## [SUPPLIED TEXT]
•••••
# Been Working with AnyRail free trial



## bradimous1 (Mar 3, 2010)

as it is hard for me to justify buying the full version with have a 2 month old son. So I have broken my layout in left and right as to stay within the 50 piece limit. My layout consists of two tables side by side. A 60" x 60" table next to a 44" x 66" table... it will be an "L" shape with the the back side of the layout being 104". I hope this makes sense and will post a pic of the layout shape from RightTrack as I was able to create the shape in that program, but couldn't figure out how to in the free trial of AnyRail. Will have everything uploaded in the next hour as it is time to go feed the little guy... man I hope he grows up enjoying the "J & B Railways"

*sons name is Jackson, so it is the Jackson and Brad Railways


----------



## xrunner (Jul 29, 2011)

bradimous1 said:


> as it is hard for me to justify buying the full version with have a 2 month old son. ...


Oh come on, you can justify it! You obviously can justify having a model railroad. It shouldn't be too much harder to justify the program!


----------



## bradimous1 (Mar 3, 2010)

xrunner said:


> Oh come on, you can justify it! You obviously can justify having a model railroad. It shouldn't be too much harder to justify the program!


I wish... but I got the train set a little over a year ago... just now getting to the layout... so not really much purchasing going on right now.

Here is the shape... it will be flipped so that the longer side is on the right.


----------



## bradimous1 (Mar 3, 2010)

hopefully this will work better... and the layout is attached in two different pics.


----------



## gunrunnerjohn (Nov 10, 2010)

Is this what you're shooting for? There are still gaps, and I'm not sure what the thing is with the overlapping track. The turntable looks pretty lonely too. 

I just joined the two sections you had together.


----------



## bradimous1 (Mar 3, 2010)

thank you for posting that... the spaces are due to my limitations with AnyRail... I plan on not having the gaps there obviously... as for the crossing track, that again was a limitation on how t show a difference in heights. I built the tables at slightly different heights so that I can not only have track elevate, but also have it descend. Basically, the plan was to use 3 degree rises and decreases in elevation and have the curves rise on the right side and the inner tracks go down so that they will be able to go over under one another. 

I am very open to criticism and suggestions. If it is a complete train wreck (pun intended), let me know.

oh, and one other thing... turnout at the bottom left is the same turnout as the second... I had them on both for reference.... that goes for the top two as well. only one turnout in the top section going to the middle and the first intersection on the left top is the same as the second... hope that makes sense.



bradimous1 said:


> oh, and one other thing... turnout at the bottom left is the same turnout as the second... I had them on both for reference.... that goes for the top two as well. only one turnout in the top section going to the middle and the first intersection on the left top is the same as the second... hope that makes sense.












http://www.modeltrainforum.com/gallery/showimage.php?i=2974&c=4


----------



## NIMT (Jan 6, 2011)

Brad,
Open this Combined file.
•••••
## [STORED DATA]
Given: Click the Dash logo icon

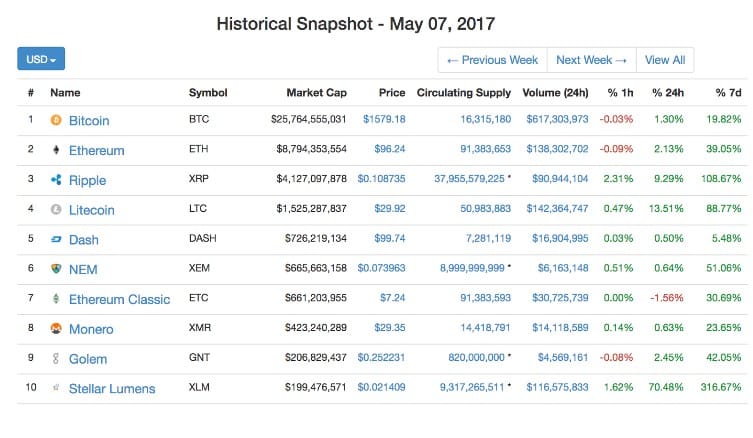Looking at the screenshot, I should pos(56,239).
•••••
## [TO BE DONE]
1. Reproduce the part of the AnyRail forum thread starting at "thank you for" and ending at "let me know.".
2. Write what comes next in the AnyRail forum thread, picking up after its last line.
The listing above is separate from the AnyRail forum thread.

## [EXPECTED RESPONSES]
1.
thank you for posting that... the spaces are due to my limitations with AnyRail... I plan on not having the gaps there obviously... as for the crossing track, that again was a limitation on how t show a difference in heights. I built the tables at slightly different heights so that I can not only have track elevate, but also have it descend. Basically, the plan was to use 3 degree rises and decreases in elevation and have the curves rise on the right side and the inner tracks go down so that they will be able to go over under one another. 

I am very open to criticism and suggestions. If it is a complete train wreck (pun intended), let me know.

2.
View attachment combined.any


----------



## gunrunnerjohn (Nov 10, 2010)

Clever Sean, I see you used longer track sections to get around the 50 piece limitation of the free version.


----------



## tjcruiser (Jan 10, 2010)

Maybe do the layout in just one long piece of track?!? 


Nice to see you guys being so helpful and generous with your time here. I'm sure Brad and little Jackson will be pleased.

TJ


----------



## gunrunnerjohn (Nov 10, 2010)

Well, Sean was more helpful this trip.


----------



## bradimous1 (Mar 3, 2010)

Thanks guys... and as mentioned... both Jackson and I are very pleased... I really appreciate the help.


----------



## xrunner (Jul 29, 2011)

I have Anyrail and here's a way to "cheat":

Place your track pieces so the computer has them spaced perfectly. When you run up to the limit of 50, simply remove straight pieces, and draw a straight line with the program's line tool. Add text to the line stating what straight pieces it requires.


----------



## bradimous1 (Mar 3, 2010)

xrunner said:


> I have Anyrail and here's a way to "cheat":
> 
> Place your track pieces so the computer has them spaced perfectly. When you run up to the limit of 50, simply remove straight pieces, and draw a straight line with the program's line tool. Add text to the line stating what straight pieces it requires.


good thinking... I will have to do that from now on.


----------



## cabledawg (Nov 30, 2010)

I'll get into this tonight and do up the track plan the "right" way with all the pieces. I can then send you the .any file and you should be able to open it in your trial version, you just wont be able to make changes without the program catching onto our ruse. Or I can post up pictures showing all the track pieces and send you a materials list. That's how I roll :thumbsup:


----------



## bradimous1 (Mar 3, 2010)

I am very interested to see what you come up with cabledawg!!!

thanks again to all


----------



## NIMT (Jan 6, 2011)

Cabledawg to the rescue!:thumbsup:


----------



## deboardfam (Oct 8, 2010)

Cabledawg is the man with anyrail......


----------



## cabledawg (Nov 30, 2010)

Ok, I did up your original plan with the height adjustments. I can squeeze 3" of clearance between the top and bottom rails, but that's an awefully close clearance and I had to go up to a 5% grade  It does work, but not well.

I took your design and tweaked it so now your turntable line runs off the spur in the yard. Still a 4% grade but you could almost take that down to three if you extend the slope all the way to the yard. The main track height is 1.5" and the outside tracks dip down to 0.5" with the turntable track going up to 4". SO now you have 3.5" of clearance which should get you by with most rolling stock and locos.

Take a look and see if this is what you wanted. If not I can do some more tweaking.


----------



## sstlaure (Oct 12, 2010)

cabledawg...FYI - IN HO 3.5" of clearance will allow for any cars to pass under without issue. That's what I designed my helix using and everything clears just fine (double stacks, triple stack car carriers and the NMRA gauge.)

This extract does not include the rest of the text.